By creating a blended module, parallel processing, and continuous feed basis system, the present disclosure enables GBR system 100 to either push GBR scores downstream 18 lor retrieve data requested by a user 183 in real-time without the need for awaiting the downloading and processing of all data from each country A- Z and their respective data sources. In addition, it is possible to use neural net or other artificial intelligence technology to continuously improve the GBR scores generated by GBR processor 700 via the recursive feedback loop 185 of information pushed to downstream system 181.
Referring to Fig. 2, macro score hardware 200 comprises a computer 220 that has a user interface 230, a processor 232 and a memory 234. A processing module 236 is stored in memory 234. Computer 220 receives inputs from a USA data base server 202, a UK server 204, a World Bank database 206, an IMF (International Monetary Fund) database 208, a macroeconomics database 210 and a Google GDELT (Global Database of Events, Language, and Tone) sentiment
database 212. Processor 220 operates processing module 236 to process these inputs and provide a macro score stored in 240.
Referring to Fig. 3, signal score hardware 300 comprises a computer 310, a global database(s) 350, business profile changes database 352, a match audit database 354, and a cross border inquiry database 356. Computer 310 comprises a user interface 312, a processor 314 and a memory 316. Memory 316 comprises a processing module 318 that processes obtained information from global database(s) 350, business profile changes database 352, match audit database 354, and cross border inquiry database 356 for processing to produce a signal score stored in 330.
____
## Do this
Reproduce word for word the portion of the GBR system text between "Referring to Fig. 3, signal" and "stored in 330.", inclusive.

## Provided data
____
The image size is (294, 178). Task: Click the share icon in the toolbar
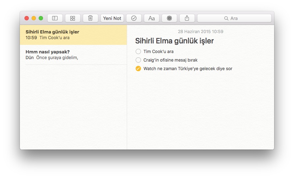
____
## Exercise solution
Referring to Fig. 3, signal score hardware 300 comprises a computer 310, a global database(s) 350, business profile changes database 352, a match audit database 354, and a cross border inquiry database 356. Computer 310 comprises a user interface 312, a processor 314 and a memory 316. Memory 316 comprises a processing module 318 that processes obtained information from global database(s) 350, business profile changes database 352, match audit database 354, and cross border inquiry database 356 for processing to produce a signal score stored in 330.